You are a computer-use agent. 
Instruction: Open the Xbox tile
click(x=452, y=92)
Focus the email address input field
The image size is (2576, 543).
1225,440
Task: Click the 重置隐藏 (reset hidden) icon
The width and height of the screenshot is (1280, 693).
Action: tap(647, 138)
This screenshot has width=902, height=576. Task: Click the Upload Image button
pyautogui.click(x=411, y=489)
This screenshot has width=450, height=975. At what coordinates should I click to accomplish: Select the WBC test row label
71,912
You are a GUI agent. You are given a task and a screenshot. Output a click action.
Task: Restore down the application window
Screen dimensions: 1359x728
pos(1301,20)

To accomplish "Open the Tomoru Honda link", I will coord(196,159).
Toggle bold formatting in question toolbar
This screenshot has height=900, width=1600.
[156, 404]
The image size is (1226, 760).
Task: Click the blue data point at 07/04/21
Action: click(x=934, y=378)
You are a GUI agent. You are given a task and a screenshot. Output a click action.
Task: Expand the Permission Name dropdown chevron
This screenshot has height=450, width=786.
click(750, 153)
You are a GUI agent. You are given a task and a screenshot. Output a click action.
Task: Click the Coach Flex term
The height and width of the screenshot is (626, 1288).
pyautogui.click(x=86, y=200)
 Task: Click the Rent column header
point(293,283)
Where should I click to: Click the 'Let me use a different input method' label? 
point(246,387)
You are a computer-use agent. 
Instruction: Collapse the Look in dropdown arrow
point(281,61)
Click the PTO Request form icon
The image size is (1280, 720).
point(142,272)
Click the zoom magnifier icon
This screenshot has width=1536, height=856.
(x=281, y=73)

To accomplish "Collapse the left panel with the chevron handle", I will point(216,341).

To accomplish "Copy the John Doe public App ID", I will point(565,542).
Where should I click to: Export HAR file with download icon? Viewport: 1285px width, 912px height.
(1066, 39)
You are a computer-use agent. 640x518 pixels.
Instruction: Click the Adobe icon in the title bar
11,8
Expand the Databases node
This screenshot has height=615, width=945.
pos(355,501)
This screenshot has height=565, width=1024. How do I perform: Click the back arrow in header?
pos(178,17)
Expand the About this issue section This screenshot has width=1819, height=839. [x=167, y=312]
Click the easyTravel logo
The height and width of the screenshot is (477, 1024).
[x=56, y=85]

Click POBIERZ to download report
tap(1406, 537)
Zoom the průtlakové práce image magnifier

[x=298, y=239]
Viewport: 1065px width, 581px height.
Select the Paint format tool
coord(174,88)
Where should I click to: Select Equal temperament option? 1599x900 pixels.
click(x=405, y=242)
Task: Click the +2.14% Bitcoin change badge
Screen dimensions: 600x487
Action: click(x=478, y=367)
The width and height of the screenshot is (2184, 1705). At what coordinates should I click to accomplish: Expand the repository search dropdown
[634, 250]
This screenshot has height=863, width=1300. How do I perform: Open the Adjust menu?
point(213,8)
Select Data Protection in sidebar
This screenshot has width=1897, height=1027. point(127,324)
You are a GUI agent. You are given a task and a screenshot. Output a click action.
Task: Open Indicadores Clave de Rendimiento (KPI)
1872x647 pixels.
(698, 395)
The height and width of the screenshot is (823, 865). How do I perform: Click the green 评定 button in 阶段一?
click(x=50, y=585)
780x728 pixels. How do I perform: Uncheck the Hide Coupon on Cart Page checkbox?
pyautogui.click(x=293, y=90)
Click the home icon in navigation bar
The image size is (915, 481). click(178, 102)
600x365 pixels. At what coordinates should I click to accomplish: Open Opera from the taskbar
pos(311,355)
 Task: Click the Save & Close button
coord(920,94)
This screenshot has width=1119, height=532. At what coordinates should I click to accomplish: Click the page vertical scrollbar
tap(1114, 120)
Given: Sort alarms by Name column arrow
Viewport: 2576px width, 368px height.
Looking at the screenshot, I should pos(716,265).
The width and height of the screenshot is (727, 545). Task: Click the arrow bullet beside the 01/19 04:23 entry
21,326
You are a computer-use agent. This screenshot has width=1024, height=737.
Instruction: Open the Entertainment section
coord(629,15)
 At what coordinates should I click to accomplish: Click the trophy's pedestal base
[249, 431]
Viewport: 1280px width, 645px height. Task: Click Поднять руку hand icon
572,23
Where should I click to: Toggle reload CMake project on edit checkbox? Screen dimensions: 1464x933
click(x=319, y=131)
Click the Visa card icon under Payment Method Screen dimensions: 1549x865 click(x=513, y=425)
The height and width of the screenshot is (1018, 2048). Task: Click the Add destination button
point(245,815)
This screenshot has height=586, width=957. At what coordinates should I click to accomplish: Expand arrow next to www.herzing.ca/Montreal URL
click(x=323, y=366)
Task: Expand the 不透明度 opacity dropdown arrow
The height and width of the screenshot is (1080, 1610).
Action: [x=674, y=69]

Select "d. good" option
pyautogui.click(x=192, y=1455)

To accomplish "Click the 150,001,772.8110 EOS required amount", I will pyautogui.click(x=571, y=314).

==================================================

Write the records out in full, exactly as they read above.

You are a computer-use agent. 
Instruction: Open the Xbox tile
click(x=452, y=92)
Focus the email address input field
The image size is (2576, 543).
1225,440
Task: Click the 重置隐藏 (reset hidden) icon
The width and height of the screenshot is (1280, 693).
Action: tap(647, 138)
This screenshot has width=902, height=576. Task: Click the Upload Image button
pyautogui.click(x=411, y=489)
This screenshot has width=450, height=975. At what coordinates should I click to accomplish: Select the WBC test row label
71,912
You are a GUI agent. You are given a task and a screenshot. Output a click action.
Task: Restore down the application window
Screen dimensions: 1359x728
pos(1301,20)

To accomplish "Open the Tomoru Honda link", I will coord(196,159).
Toggle bold formatting in question toolbar
This screenshot has height=900, width=1600.
[156, 404]
The image size is (1226, 760).
Task: Click the blue data point at 07/04/21
Action: click(x=934, y=378)
You are a GUI agent. You are given a task and a screenshot. Output a click action.
Task: Expand the Permission Name dropdown chevron
This screenshot has height=450, width=786.
click(750, 153)
You are a GUI agent. You are given a task and a screenshot. Output a click action.
Task: Click the Coach Flex term
The height and width of the screenshot is (626, 1288).
pyautogui.click(x=86, y=200)
 Task: Click the Rent column header
point(293,283)
Where should I click to: Click the 'Let me use a different input method' label? 
point(246,387)
You are a computer-use agent. 
Instruction: Collapse the Look in dropdown arrow
point(281,61)
Click the PTO Request form icon
The image size is (1280, 720).
point(142,272)
Click the zoom magnifier icon
This screenshot has width=1536, height=856.
(x=281, y=73)

To accomplish "Collapse the left panel with the chevron handle", I will point(216,341).

To accomplish "Copy the John Doe public App ID", I will point(565,542).
Where should I click to: Export HAR file with download icon? Viewport: 1285px width, 912px height.
(1066, 39)
You are a computer-use agent. 640x518 pixels.
Instruction: Click the Adobe icon in the title bar
11,8
Expand the Databases node
This screenshot has height=615, width=945.
pos(355,501)
This screenshot has height=565, width=1024. How do I perform: Click the back arrow in header?
pos(178,17)
Expand the About this issue section This screenshot has width=1819, height=839. [x=167, y=312]
Click the easyTravel logo
The height and width of the screenshot is (477, 1024).
[x=56, y=85]

Click POBIERZ to download report
tap(1406, 537)
Zoom the průtlakové práce image magnifier

[x=298, y=239]
Viewport: 1065px width, 581px height.
Select the Paint format tool
coord(174,88)
Where should I click to: Select Equal temperament option? 1599x900 pixels.
click(x=405, y=242)
Task: Click the +2.14% Bitcoin change badge
Screen dimensions: 600x487
Action: click(x=478, y=367)
The width and height of the screenshot is (2184, 1705). At what coordinates should I click to accomplish: Expand the repository search dropdown
[634, 250]
This screenshot has height=863, width=1300. How do I perform: Open the Adjust menu?
point(213,8)
Select Data Protection in sidebar
This screenshot has width=1897, height=1027. point(127,324)
You are a GUI agent. You are given a task and a screenshot. Output a click action.
Task: Open Indicadores Clave de Rendimiento (KPI)
1872x647 pixels.
(698, 395)
The height and width of the screenshot is (823, 865). How do I perform: Click the green 评定 button in 阶段一?
click(x=50, y=585)
780x728 pixels. How do I perform: Uncheck the Hide Coupon on Cart Page checkbox?
pyautogui.click(x=293, y=90)
Click the home icon in navigation bar
The image size is (915, 481). click(178, 102)
600x365 pixels. At what coordinates should I click to accomplish: Open Opera from the taskbar
pos(311,355)
 Task: Click the Save & Close button
coord(920,94)
This screenshot has width=1119, height=532. At what coordinates should I click to accomplish: Click the page vertical scrollbar
tap(1114, 120)
Given: Sort alarms by Name column arrow
Viewport: 2576px width, 368px height.
Looking at the screenshot, I should pos(716,265).
The width and height of the screenshot is (727, 545). Task: Click the arrow bullet beside the 01/19 04:23 entry
21,326
You are a computer-use agent. This screenshot has width=1024, height=737.
Instruction: Open the Entertainment section
coord(629,15)
 At what coordinates should I click to accomplish: Click the trophy's pedestal base
[249, 431]
Viewport: 1280px width, 645px height. Task: Click Поднять руку hand icon
572,23
Where should I click to: Toggle reload CMake project on edit checkbox? Screen dimensions: 1464x933
click(x=319, y=131)
Click the Visa card icon under Payment Method Screen dimensions: 1549x865 click(x=513, y=425)
The height and width of the screenshot is (1018, 2048). Task: Click the Add destination button
point(245,815)
This screenshot has height=586, width=957. At what coordinates should I click to accomplish: Expand arrow next to www.herzing.ca/Montreal URL
click(x=323, y=366)
Task: Expand the 不透明度 opacity dropdown arrow
The height and width of the screenshot is (1080, 1610).
Action: [x=674, y=69]

Select "d. good" option
pyautogui.click(x=192, y=1455)

To accomplish "Click the 150,001,772.8110 EOS required amount", I will pyautogui.click(x=571, y=314).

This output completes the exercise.